Saturday, February 28, 2009

A fucking shithole of a city

Worst font on the worst promotional poster ever

I wrote before about a movie drawn from the shambles of a human face. Here is a movie where the tone is set immediately by the city, and the city, in a sense, determines all that follows. In Bruges seems to be marketed as a comedy-action, with Colin Farrell, but it is really neither action nor comedy, unless the comedy you're thinking of is Dante's Divine Comedy.

There is, indeed, something epic about In Bruges - epic not in our common meaning of grand or memorable (see: "That was epic, dude!"), for it is above all a most intimate observation of a few private lives, of men who are invisible to the crowds around them. Rather it is epic in the traditional sense of showing us a complete world, down to the smallest detail. Bruges is "the most perfectly preserved medieval city in Europe," and as one character says, too bad it's in Belgium but then again if it was somewhere good it would be overrun with tourists. I have no idea if the real Bruges is anything like the one in the film, but if it is, then it may be one of the most singularly miraculous places on Earth: a shockingly beautiful and poetic town that manages to stay off the radar, roamed mostly by its own residents across cobbled streets or otherwise the ubiquitous canals that seem to run under the old buildings, suspending them on water.

No wonder no one knows anything about the city, since in the film it is shot as if from an ancient time.

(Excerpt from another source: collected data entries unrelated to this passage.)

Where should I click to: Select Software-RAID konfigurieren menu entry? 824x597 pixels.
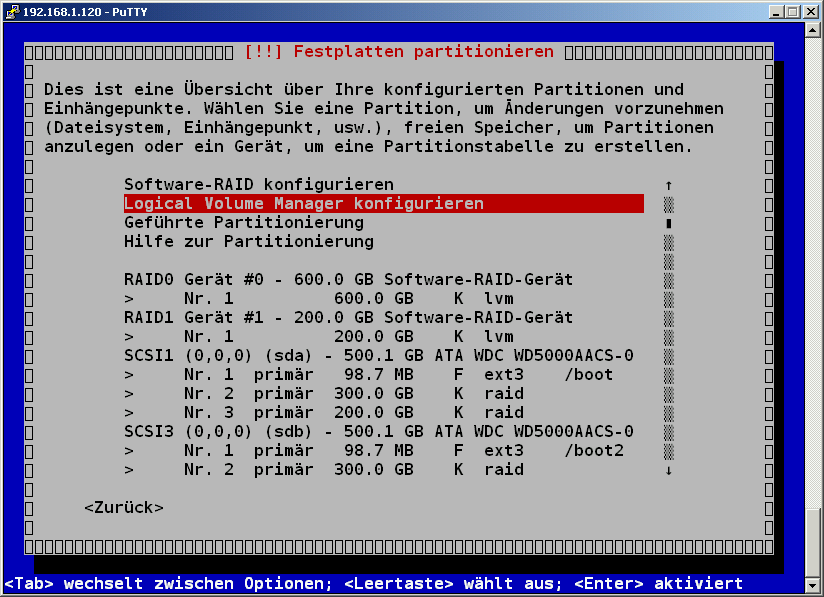(x=258, y=185)
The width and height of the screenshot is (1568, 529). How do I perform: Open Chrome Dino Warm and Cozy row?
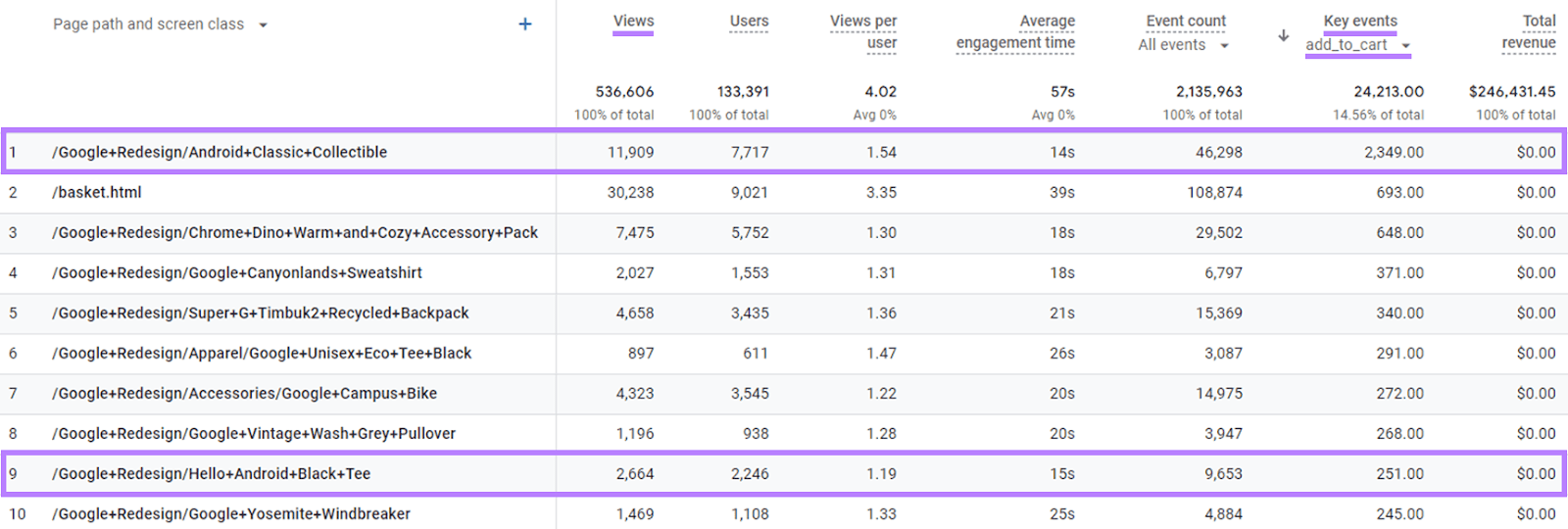pos(295,233)
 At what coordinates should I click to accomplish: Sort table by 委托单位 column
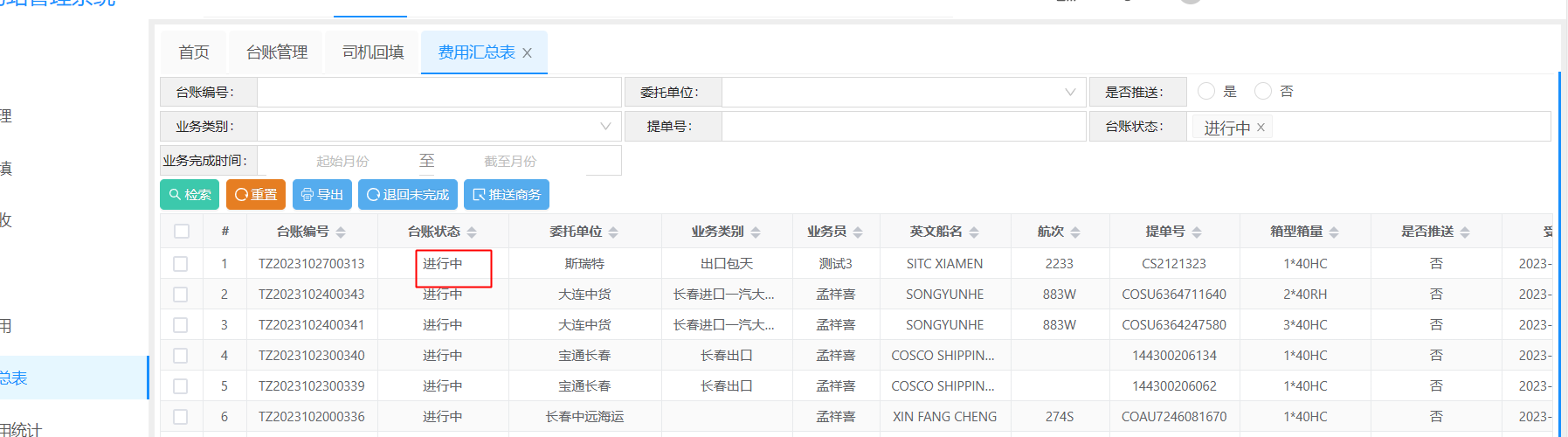tap(613, 232)
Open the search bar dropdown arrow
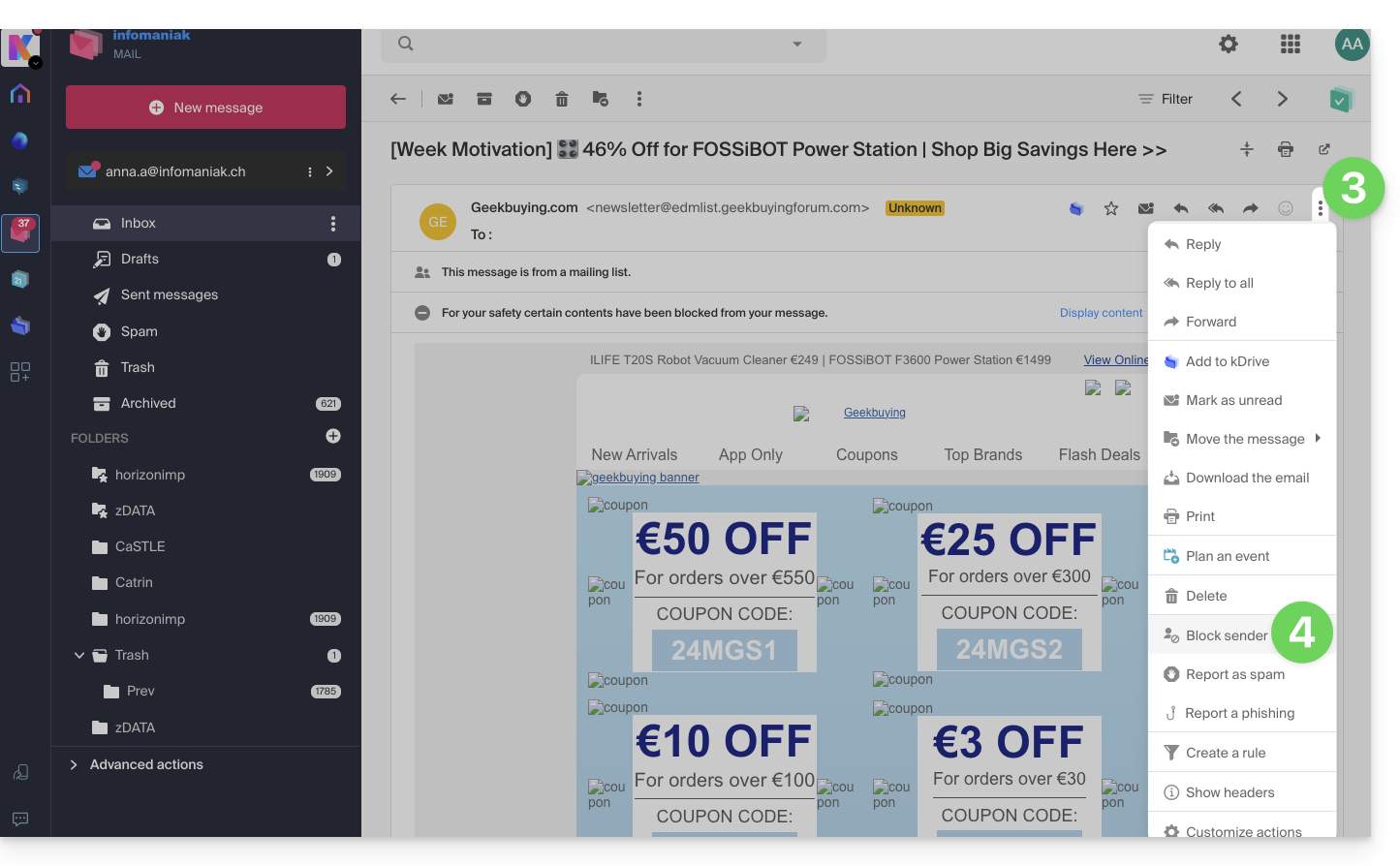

In one of their first sightseeing forays, a character remarks to another that this particular church used to be a hospital in the 1100s. Strange to think of a hospital, a place singly focused on keeping people alive, now empty after almost 1000 years of disuse, all those mortal concerns long gone. And so it is with the rest of the film. The movie is about hitmen, but deeply ethical hitmen, and it is fitting for their line of work that absolutely no action is without its appropriate consequence in the movie. No person drawn into the world of the hitmen is incidental; people are drawn into Bruges, or drawn back into Bruges, but none leave, and all their decisions and actions wind back and back in concentric circles. In this sense fate becomes a guarantee; if you kill a man, or hit a Canadian, or insult a dwarf, or flirt with a girl on a movie set, their lives will become intertwined with yours and every consequence you expect to happen will, must happen. Somehow this sense of inevitability and enclosure is palpable in the way the houses line up in Bruges, their flat, triangular faces forming an impenetrable wall. Bruges is a Petri dish for all human karma.

The characters know this, or learn this, and become ever carefuller with their words and gestures. In one of the many remarkable sequences of the movie, a hitman is about to launch himself off of a high tower - but before he does, he sprinkles coins to the ground below, to alert the strangers passing beneath to clear a space for his death. It is a delicate act that betrays such a powerful sense of responsibility, such an overwhelming awareness that things go on, they always go on, that even something as personal (and, in this case, selfless) as suicide can nevertheless begin a progression of hurt and sadness that may have no end. Even though he is about to die, he knows that it is so easy to rend the fabric of other lives, that the world is a small, closed space, where nothing ever goes unanswered. And so he does his best to make the smallest possible splash.

I am trying to describe as much of the film's beauty as possible without "giving away stuff," which I find a terrible line to walk because the two really having nothing to do with one another. I mentioned that every life that becomes involved in the story becomes central - there is no reprieve or escape. Through the movie, the hitmen collect images, friends, enemies, lovers, architecture, impressions, art. In the last scene, as a character is carted off to a hospital in Bruges (yes), all of these people come back, in a sequence that, like the city itself, appears out of a dream. They are ordinary people: a Hollywood actor, a hotelkeep, a drug dealer, a small-time hustler, but in this sequence, surrounded by the lit-up buildings of night-time Bruges, they become archetypal, medieval, fantastical: a dwarf, a one-eyed villian, a beautiful girl, a pregnant Mary. (I had decided to call her "Mary" because of her beauty, her innocence and goodness, her pregnancy, and only this moment realized that her name actually is Marie in the film. Nothing is accidental.)

In voice-over, the wounded hitman says he would rather go to hell than stay in Bruges, and then decides that hell is maybe exactly Bruges. He says this as we see a shot of his totally hot girlfriend, sobbing as she tries to reach him, and we wonder at his comment. Surely he has seen worse in his life, surely Bruges is not so bad. Surely this girl has given him more happiness than he has had in a long time. But Bruges represents a closed world, and a fatal symptom of such a place is that one can never hope to leave. Every thought, every gesture you make resonates with all the air in the world and changes it, so that it is different from before, and you must eventually breathe again that changed air. This is responsibility, and inevitability, and therefore burden. Hell doesn't have to be filled with burning coals or devils with whips to be hell; hell is hell simply because it is a place from which you know you will never escape.